:: EXERCISE DIRECTIONS ::
Copy out the items verbatim, from the line containing "Given: Open the pepetoken account" through the last line of the items, both included. Omit the pictures.

:: THE DATA ::
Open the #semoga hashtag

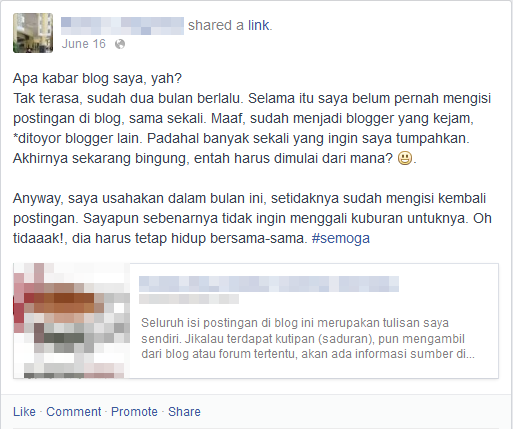click(x=341, y=238)
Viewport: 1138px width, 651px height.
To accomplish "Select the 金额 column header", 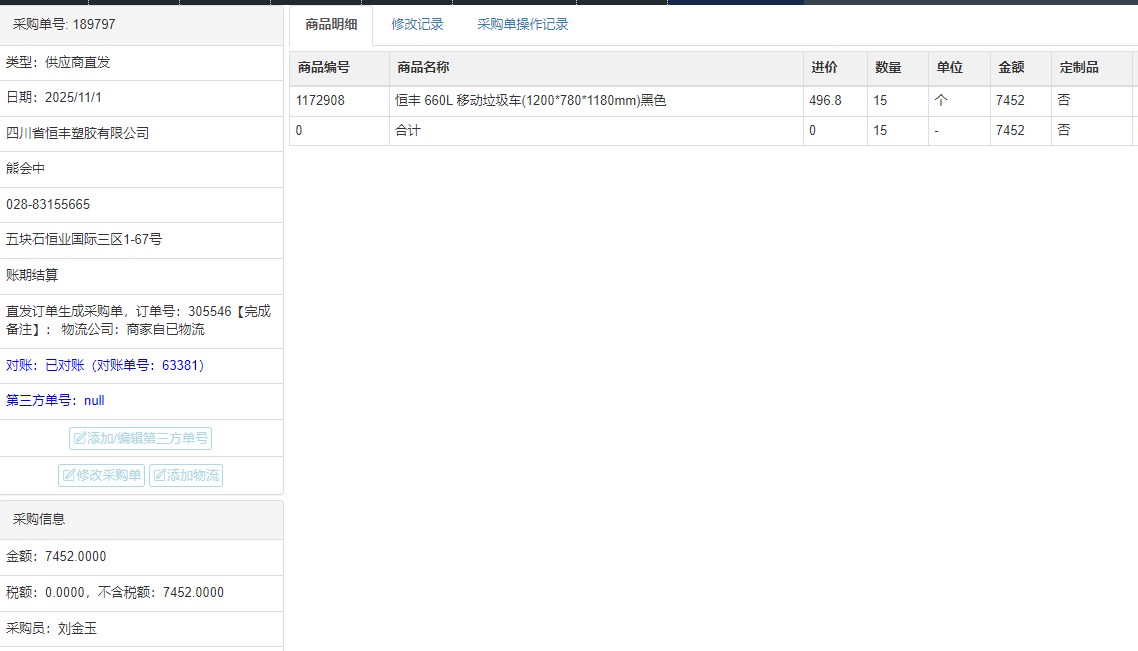I will point(1011,68).
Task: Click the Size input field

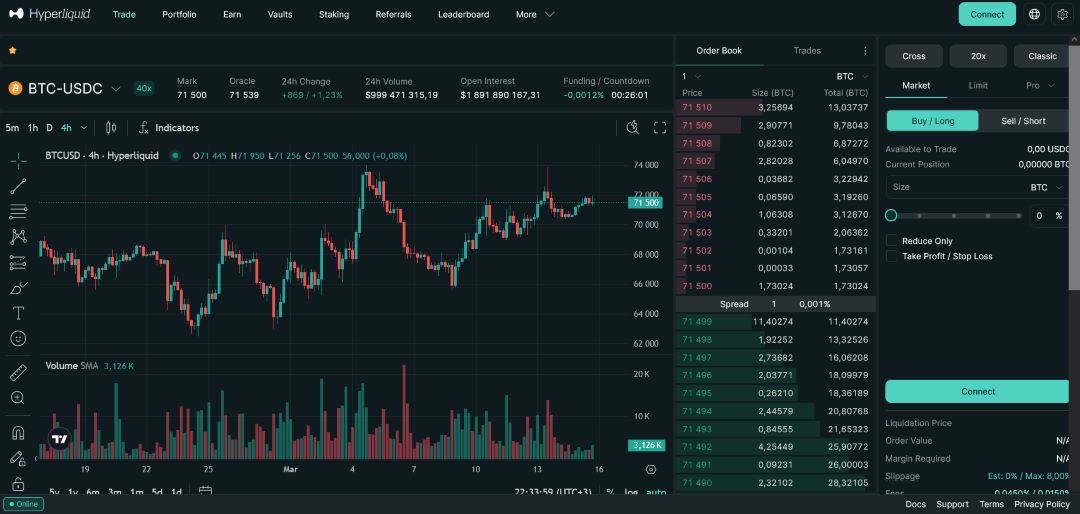Action: click(x=950, y=187)
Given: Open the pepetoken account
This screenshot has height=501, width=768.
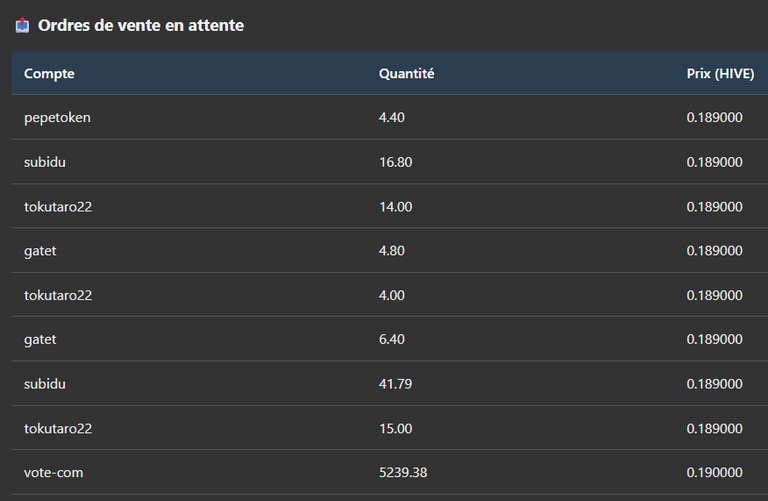Looking at the screenshot, I should [57, 118].
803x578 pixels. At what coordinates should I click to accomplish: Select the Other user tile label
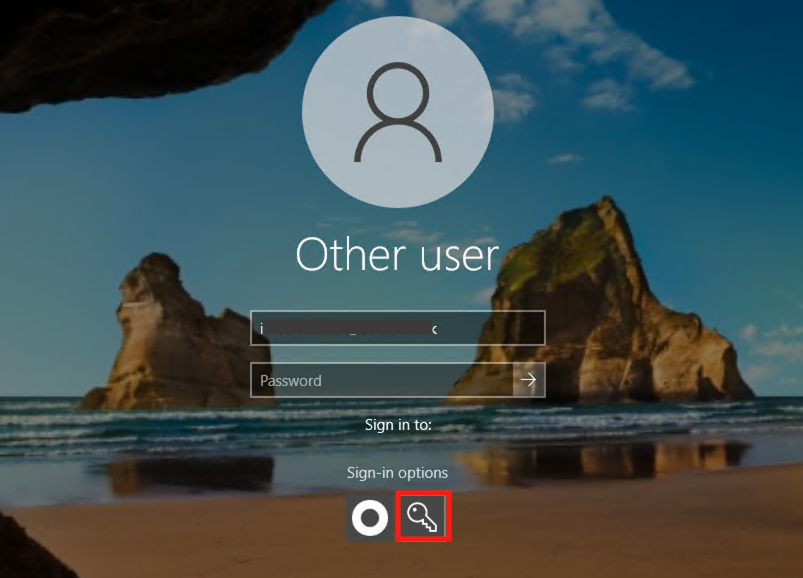coord(398,255)
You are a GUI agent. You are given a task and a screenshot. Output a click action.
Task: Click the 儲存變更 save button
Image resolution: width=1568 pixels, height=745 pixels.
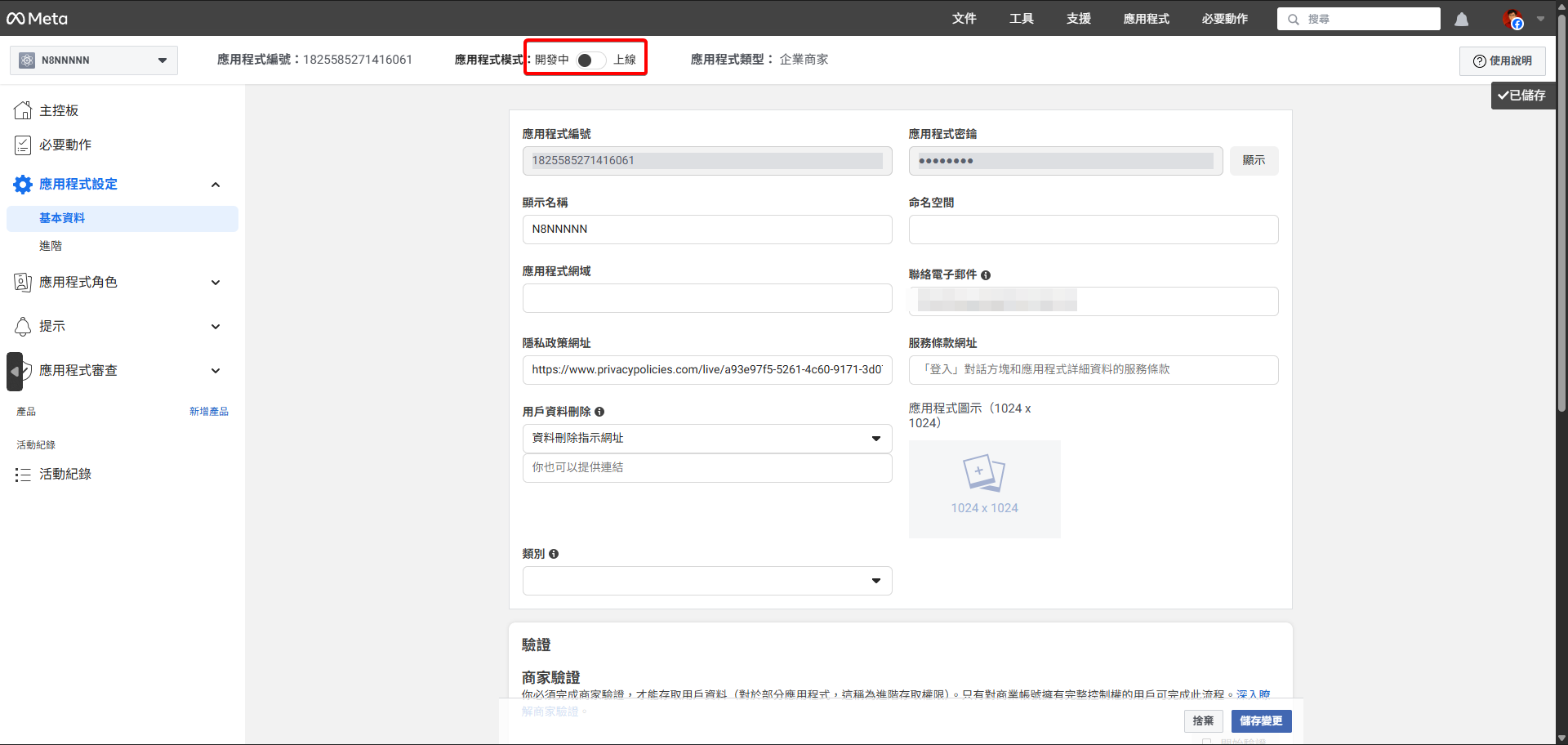coord(1261,721)
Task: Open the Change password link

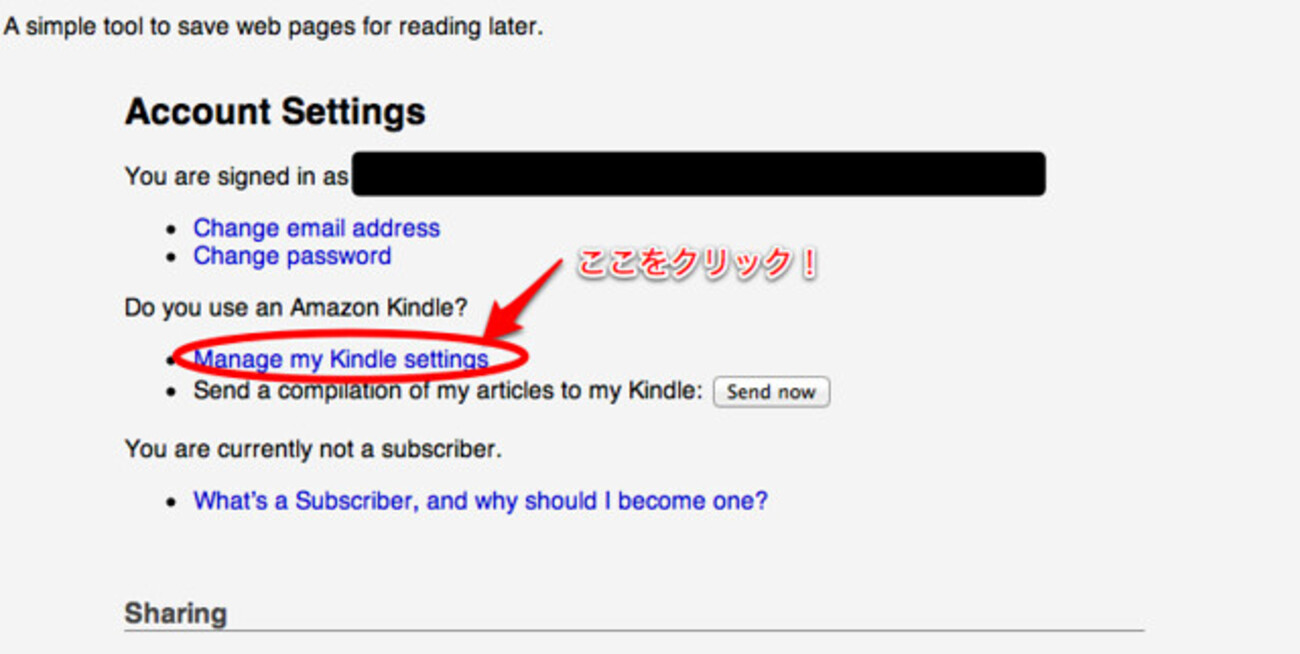Action: click(x=292, y=256)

:: TASK RESULT ::
Given: Open the pepetoken account
This screenshot has height=501, width=768.
Looking at the screenshot, I should [57, 118].
803x578 pixels. At what coordinates should I click to accomplish: Select the Other user tile label
coord(398,255)
You are a GUI agent. You are given a task and a screenshot. Output a click action.
Task: Click the 儲存變更 save button
Image resolution: width=1568 pixels, height=745 pixels.
coord(1261,721)
Task: Open the Change password link

Action: click(x=292, y=256)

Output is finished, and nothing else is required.